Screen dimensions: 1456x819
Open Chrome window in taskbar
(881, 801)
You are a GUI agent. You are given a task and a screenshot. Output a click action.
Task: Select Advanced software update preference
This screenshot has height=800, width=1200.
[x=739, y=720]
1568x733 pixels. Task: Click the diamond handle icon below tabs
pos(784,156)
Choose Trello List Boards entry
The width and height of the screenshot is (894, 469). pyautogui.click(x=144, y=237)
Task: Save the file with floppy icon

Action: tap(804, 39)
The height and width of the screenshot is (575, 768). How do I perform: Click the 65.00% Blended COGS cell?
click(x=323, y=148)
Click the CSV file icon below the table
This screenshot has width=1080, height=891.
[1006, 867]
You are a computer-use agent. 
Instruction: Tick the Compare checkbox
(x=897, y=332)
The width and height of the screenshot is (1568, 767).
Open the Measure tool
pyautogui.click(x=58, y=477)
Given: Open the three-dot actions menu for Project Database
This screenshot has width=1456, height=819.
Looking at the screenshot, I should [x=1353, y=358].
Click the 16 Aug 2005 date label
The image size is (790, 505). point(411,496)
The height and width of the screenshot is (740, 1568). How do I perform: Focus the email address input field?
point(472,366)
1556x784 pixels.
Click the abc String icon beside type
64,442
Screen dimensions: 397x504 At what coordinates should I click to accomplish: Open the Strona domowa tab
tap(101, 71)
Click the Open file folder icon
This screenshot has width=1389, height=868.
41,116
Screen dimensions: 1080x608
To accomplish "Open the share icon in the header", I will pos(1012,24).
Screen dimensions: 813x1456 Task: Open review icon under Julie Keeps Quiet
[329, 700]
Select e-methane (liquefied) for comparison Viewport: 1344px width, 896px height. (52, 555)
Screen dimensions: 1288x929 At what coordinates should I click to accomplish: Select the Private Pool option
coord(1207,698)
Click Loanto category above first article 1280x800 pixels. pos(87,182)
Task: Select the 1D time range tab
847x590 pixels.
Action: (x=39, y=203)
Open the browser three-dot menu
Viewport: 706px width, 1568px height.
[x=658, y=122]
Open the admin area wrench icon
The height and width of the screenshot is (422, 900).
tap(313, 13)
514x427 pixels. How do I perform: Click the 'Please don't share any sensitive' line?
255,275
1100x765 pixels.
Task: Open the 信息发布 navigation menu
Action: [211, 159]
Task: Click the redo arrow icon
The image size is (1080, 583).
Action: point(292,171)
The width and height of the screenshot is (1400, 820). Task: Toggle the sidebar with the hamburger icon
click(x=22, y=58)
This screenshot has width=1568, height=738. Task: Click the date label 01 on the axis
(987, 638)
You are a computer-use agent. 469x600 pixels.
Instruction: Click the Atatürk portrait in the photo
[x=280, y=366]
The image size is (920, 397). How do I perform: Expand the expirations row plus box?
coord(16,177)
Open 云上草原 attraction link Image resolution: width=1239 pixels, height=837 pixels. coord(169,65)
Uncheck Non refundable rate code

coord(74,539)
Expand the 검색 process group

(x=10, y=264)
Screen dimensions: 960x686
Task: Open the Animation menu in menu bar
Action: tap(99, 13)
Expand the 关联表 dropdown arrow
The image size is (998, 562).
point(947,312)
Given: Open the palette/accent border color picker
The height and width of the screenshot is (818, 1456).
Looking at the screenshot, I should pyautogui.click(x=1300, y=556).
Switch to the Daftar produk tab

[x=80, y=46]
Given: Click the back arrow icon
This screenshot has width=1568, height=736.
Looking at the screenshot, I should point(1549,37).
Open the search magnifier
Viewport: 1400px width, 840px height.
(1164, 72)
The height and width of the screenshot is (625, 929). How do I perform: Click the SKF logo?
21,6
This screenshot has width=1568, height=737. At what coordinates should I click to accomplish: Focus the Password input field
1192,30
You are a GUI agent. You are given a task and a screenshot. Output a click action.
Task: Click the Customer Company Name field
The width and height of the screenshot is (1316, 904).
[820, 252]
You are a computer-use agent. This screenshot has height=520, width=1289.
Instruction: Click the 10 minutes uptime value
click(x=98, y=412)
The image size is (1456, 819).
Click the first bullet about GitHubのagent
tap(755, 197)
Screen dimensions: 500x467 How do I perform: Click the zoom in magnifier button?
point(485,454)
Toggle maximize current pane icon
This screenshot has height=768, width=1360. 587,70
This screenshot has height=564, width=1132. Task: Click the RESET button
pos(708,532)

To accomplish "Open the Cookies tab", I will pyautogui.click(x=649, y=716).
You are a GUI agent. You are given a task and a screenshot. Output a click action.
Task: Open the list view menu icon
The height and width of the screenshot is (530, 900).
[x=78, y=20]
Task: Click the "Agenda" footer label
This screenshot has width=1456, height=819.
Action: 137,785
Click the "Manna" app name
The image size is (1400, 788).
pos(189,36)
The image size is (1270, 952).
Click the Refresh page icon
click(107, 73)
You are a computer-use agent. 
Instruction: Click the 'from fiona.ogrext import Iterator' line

————————

Copy the data above word for word, keeping every line unchanged and in the same order.

● **Task answer**
Screen dimensions: 1456x819
Open Chrome window in taskbar
(881, 801)
You are a GUI agent. You are given a task and a screenshot. Output a click action.
Task: Select Advanced software update preference
This screenshot has height=800, width=1200.
[x=739, y=720]
1568x733 pixels. Task: Click the diamond handle icon below tabs
pos(784,156)
Choose Trello List Boards entry
The width and height of the screenshot is (894, 469). pyautogui.click(x=144, y=237)
Task: Save the file with floppy icon

Action: tap(804, 39)
The height and width of the screenshot is (575, 768). How do I perform: Click the 65.00% Blended COGS cell?
click(x=323, y=148)
Click the CSV file icon below the table
This screenshot has width=1080, height=891.
[1006, 867]
You are a computer-use agent. 
Instruction: Tick the Compare checkbox
(x=897, y=332)
The width and height of the screenshot is (1568, 767).
Open the Measure tool
pyautogui.click(x=58, y=477)
Given: Open the three-dot actions menu for Project Database
This screenshot has width=1456, height=819.
Looking at the screenshot, I should [x=1353, y=358].
Click the 16 Aug 2005 date label
The image size is (790, 505). point(411,496)
The height and width of the screenshot is (740, 1568). How do I perform: Focus the email address input field?
point(472,366)
1556x784 pixels.
Click the abc String icon beside type
64,442
Screen dimensions: 397x504 At what coordinates should I click to accomplish: Open the Strona domowa tab
tap(101, 71)
Click the Open file folder icon
This screenshot has width=1389, height=868.
41,116
Screen dimensions: 1080x608
To accomplish "Open the share icon in the header", I will pos(1012,24).
Screen dimensions: 813x1456 Task: Open review icon under Julie Keeps Quiet
[329, 700]
Select e-methane (liquefied) for comparison Viewport: 1344px width, 896px height. (52, 555)
Screen dimensions: 1288x929 At what coordinates should I click to accomplish: Select the Private Pool option
coord(1207,698)
Click Loanto category above first article 1280x800 pixels. pos(87,182)
Task: Select the 1D time range tab
847x590 pixels.
Action: (x=39, y=203)
Open the browser three-dot menu
Viewport: 706px width, 1568px height.
[x=658, y=122]
Open the admin area wrench icon
The height and width of the screenshot is (422, 900).
tap(313, 13)
514x427 pixels. How do I perform: Click the 'Please don't share any sensitive' line?
255,275
1100x765 pixels.
Task: Open the 信息发布 navigation menu
Action: [211, 159]
Task: Click the redo arrow icon
The image size is (1080, 583).
Action: point(292,171)
The width and height of the screenshot is (1400, 820). Task: Toggle the sidebar with the hamburger icon
click(x=22, y=58)
This screenshot has width=1568, height=738. Task: Click the date label 01 on the axis
(987, 638)
You are a computer-use agent. 469x600 pixels.
Instruction: Click the Atatürk portrait in the photo
[x=280, y=366]
The image size is (920, 397). How do I perform: Expand the expirations row plus box?
coord(16,177)
Open 云上草原 attraction link Image resolution: width=1239 pixels, height=837 pixels. coord(169,65)
Uncheck Non refundable rate code

coord(74,539)
Expand the 검색 process group

(x=10, y=264)
Screen dimensions: 960x686
Task: Open the Animation menu in menu bar
Action: tap(99, 13)
Expand the 关联表 dropdown arrow
The image size is (998, 562).
point(947,312)
Given: Open the palette/accent border color picker
The height and width of the screenshot is (818, 1456).
Looking at the screenshot, I should pyautogui.click(x=1300, y=556).
Switch to the Daftar produk tab

[x=80, y=46]
Given: Click the back arrow icon
This screenshot has width=1568, height=736.
Looking at the screenshot, I should point(1549,37).
Open the search magnifier
Viewport: 1400px width, 840px height.
(1164, 72)
The height and width of the screenshot is (625, 929). How do I perform: Click the SKF logo?
21,6
This screenshot has width=1568, height=737. At what coordinates should I click to accomplish: Focus the Password input field
1192,30
You are a GUI agent. You are given a task and a screenshot. Output a click action.
Task: Click the Customer Company Name field
The width and height of the screenshot is (1316, 904).
[820, 252]
You are a computer-use agent. This screenshot has height=520, width=1289.
Instruction: Click the 10 minutes uptime value
click(x=98, y=412)
The image size is (1456, 819).
Click the first bullet about GitHubのagent
tap(755, 197)
Screen dimensions: 500x467 How do I perform: Click the zoom in magnifier button?
point(485,454)
Toggle maximize current pane icon
This screenshot has height=768, width=1360. 587,70
This screenshot has height=564, width=1132. Task: Click the RESET button
pos(708,532)

To accomplish "Open the Cookies tab", I will pyautogui.click(x=649, y=716).
You are a GUI agent. You are given a task and a screenshot. Output a click action.
Task: Open the list view menu icon
The height and width of the screenshot is (530, 900).
[x=78, y=20]
Task: Click the "Agenda" footer label
This screenshot has width=1456, height=819.
Action: 137,785
Click the "Manna" app name
The image size is (1400, 788).
pos(189,36)
The image size is (1270, 952).
Click the Refresh page icon
click(107, 73)
You are a computer-use agent. 
Instruction: Click the 'from fiona.ogrext import Iterator' line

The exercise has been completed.